One form of the invention includes first and second cooperating subsurface valves which are retrievable through the well conduit. Retrieval of the first valve automatically closes the second valve which remains in place. Replacement of the first valve automatically reopens the second valve to reinitiate effluent flow through the well.
In another embodiment of the invention, the movement of the well conduit which closes the subsurface safety valve also closes a second valve which seals the annular area between the well conduit and the surrounding casing to provide a back-up seal for the well packer.
Where a plurality of wells are mounted on the same platform, all of the wells are linked together by a master control system so that closure of one of the subsurface valves due to fire or impact automatically closes the subsurface valves in all of the other linked wells. Surface control valves are included in each well and are tied in with the master control system so that the surface valves in each of the wells are closed when fire or impact causes the closing of any one of the valves in any single well. The master control system may also be operated by a command signal generated from a remote point to cause opening or closing of the surface and/or subsurface valves in all or any one of the wells even in the absence of fire or impact.
The well control means of the present invention provides a failsafe method for closing a subsurface valve without the need for an auxiliary control line extending from the wellhead to the subsurface valve. The valves employed in the well conduit are retrievable so that they may be repaired and replaced without requiring the removal of the entire tubing string. Since the subsurface valves are surfaced operated, they may be quickly and easily tested or closed when exposed to dangerous conditions. When connected into a master system, closure of all of the wells upon closure of any one of the wells in the system prevents explosion or fire in one well from spreading to the other wells in the system. The remote control provision permits the wells to be closed in by a remotely generated signal, coming from a land base, or otherwise, in anticipation of storm damage or other damage.
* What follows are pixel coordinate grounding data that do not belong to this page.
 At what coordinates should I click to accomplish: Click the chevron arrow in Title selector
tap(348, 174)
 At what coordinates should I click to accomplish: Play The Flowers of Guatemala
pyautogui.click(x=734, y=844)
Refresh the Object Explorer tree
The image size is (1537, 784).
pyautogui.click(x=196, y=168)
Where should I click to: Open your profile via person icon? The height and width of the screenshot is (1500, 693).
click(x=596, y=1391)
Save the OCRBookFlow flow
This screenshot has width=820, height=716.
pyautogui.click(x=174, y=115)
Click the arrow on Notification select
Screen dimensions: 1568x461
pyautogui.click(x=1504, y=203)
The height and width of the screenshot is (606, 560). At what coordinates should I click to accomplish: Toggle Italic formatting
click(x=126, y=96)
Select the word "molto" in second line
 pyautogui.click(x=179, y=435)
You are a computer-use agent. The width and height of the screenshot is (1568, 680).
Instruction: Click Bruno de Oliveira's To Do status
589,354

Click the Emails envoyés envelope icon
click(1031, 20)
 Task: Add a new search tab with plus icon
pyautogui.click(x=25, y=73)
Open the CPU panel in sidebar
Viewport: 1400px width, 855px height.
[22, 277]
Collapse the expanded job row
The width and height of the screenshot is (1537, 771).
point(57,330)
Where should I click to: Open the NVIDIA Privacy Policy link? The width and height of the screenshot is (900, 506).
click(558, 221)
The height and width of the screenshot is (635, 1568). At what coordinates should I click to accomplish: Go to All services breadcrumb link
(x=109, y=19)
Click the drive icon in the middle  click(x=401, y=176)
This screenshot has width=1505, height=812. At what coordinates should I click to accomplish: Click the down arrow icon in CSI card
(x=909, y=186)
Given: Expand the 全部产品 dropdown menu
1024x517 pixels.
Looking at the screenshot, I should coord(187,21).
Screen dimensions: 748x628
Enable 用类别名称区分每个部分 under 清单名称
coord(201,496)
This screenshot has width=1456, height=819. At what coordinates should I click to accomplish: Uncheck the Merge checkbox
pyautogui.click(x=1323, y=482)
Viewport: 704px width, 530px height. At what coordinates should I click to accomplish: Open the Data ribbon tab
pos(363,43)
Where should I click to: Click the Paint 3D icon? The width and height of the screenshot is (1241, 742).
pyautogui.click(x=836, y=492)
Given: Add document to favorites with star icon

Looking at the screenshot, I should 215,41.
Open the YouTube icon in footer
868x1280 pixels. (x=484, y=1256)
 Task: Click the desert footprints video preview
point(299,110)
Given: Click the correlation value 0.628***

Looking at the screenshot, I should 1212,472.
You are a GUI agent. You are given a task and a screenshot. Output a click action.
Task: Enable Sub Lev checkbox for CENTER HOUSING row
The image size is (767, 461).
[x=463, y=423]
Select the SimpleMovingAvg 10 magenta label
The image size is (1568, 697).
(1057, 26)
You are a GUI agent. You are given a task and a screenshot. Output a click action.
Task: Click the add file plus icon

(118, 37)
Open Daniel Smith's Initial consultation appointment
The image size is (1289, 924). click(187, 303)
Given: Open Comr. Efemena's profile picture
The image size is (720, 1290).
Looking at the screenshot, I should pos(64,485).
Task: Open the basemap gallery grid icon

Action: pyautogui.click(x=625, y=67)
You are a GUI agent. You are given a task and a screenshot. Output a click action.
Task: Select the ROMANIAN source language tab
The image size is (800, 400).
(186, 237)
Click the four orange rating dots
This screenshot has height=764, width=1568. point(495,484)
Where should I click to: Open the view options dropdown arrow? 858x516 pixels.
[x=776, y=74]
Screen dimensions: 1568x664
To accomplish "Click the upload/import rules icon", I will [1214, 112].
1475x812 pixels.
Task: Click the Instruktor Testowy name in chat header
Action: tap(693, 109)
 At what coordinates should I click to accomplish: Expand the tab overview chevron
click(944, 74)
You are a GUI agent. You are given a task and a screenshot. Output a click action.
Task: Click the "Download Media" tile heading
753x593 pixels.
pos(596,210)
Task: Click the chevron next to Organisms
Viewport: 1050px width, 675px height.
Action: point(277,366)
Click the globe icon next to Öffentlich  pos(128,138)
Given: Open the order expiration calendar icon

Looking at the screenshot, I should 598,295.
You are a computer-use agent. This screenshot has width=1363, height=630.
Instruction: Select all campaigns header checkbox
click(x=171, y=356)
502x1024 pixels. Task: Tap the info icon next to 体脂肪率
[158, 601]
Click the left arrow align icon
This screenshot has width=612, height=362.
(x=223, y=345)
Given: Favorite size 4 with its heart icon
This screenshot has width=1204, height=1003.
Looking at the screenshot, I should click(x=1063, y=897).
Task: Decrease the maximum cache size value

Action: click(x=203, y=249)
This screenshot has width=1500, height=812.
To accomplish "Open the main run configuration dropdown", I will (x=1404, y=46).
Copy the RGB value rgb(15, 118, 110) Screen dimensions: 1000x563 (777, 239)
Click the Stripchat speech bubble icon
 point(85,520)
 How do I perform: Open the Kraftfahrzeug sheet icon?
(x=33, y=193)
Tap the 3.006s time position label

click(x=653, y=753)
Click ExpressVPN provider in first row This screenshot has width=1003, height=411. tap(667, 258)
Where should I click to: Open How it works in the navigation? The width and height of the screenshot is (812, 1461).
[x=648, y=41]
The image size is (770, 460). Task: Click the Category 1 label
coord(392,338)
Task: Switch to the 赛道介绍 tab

The remote control may also be employed to reopen the wells after the danger has passed.
The foregoing as well as other features and advantages of the present invention will be more readily apparent from the following specification, drawings and the related claims.
BRIEF DESCRIPTION OF THE DRAWINGS
FIG. 1 is a schematic representation of an offshore oil platform supporting a plurality of separate well structures;
FIG. 2 is a partial vertical elevation, partially in section schematically illustrating an hydraulically supported, longitudinally movable form of the well control means of the present invention;
FIGS. 3A and 3B are partial vertical sections of the upper and lower portions, respectively, of a modified hydraulically supported, longitudinally movable form of the control means of the present invention;
FIG. 3C is an enlarged vertical section illustrating details in the construction of the means illustrated in FIG. 3A;
FIG. 3D is a partial vertical section of the valve in FIG. 3B illustrated in closed position;
FIG. 4 is a partial vertical elevation, partially in section, schematically illustrating a mechanically supported, longitudinally movable form of the well control means of the present invention;
FIG. 5 is a partial vertical elevation, partially in section, schematically illustrating a torque operated, rotatably movable form of the present invention;
FIG. 6 is a partial elevation, partially in section, illustrating a modified, hydraulically supported form of the present invention adapted to close on longitudinal movement of the conduit;
FIG. 7 is a partial vertical section illustrating a modified hydraulic support structure which may be employed in the present invention;
FIG. 8 is a partial vertical quarter section illustrating an hydraulically controlled mechanical support structure which may be employed in the present invention;
FIG. 9 is a partial vertical section illustrating a modified form of the present invention for compensating for well condition induced movement of the well conduit and for production through the well annulus;
FIG. 10 is a vertical section schematically illustrating dual, retrievable subsurface safety ball valves employed in the present invention;
FIGS. 11A and 11B are vertical quarter sections illustrating respectively details in the construction of the upper and lower ball valve assemblies schematically illustrated in FIG. 10;
FIG. 12 is a vertical section illustrating an open flapper valve employed for use as a subsurface safety valve in the well control means of the present invention;
FIG. 13 is a vertical section of the valve of FIG. 12 illustrated in closed position;
FIG. 14 is a vertical section illustrating a dual closure assembly which forms a back-up seal for the packer and closes a subsurface safety valve in the well conduit upon longitudinal movement of the conduit;
FIG. 15 is a vertical section illustrating a plural chamber hydraulic support system which may be employed with the present invention; and
FIGS. 16A and 16B are partial vertical sections illustrating the upper and lower portions respectively of a retrievable, dual flapper valve assembly employed as the subsurface safety valve in the well control means of the present invention.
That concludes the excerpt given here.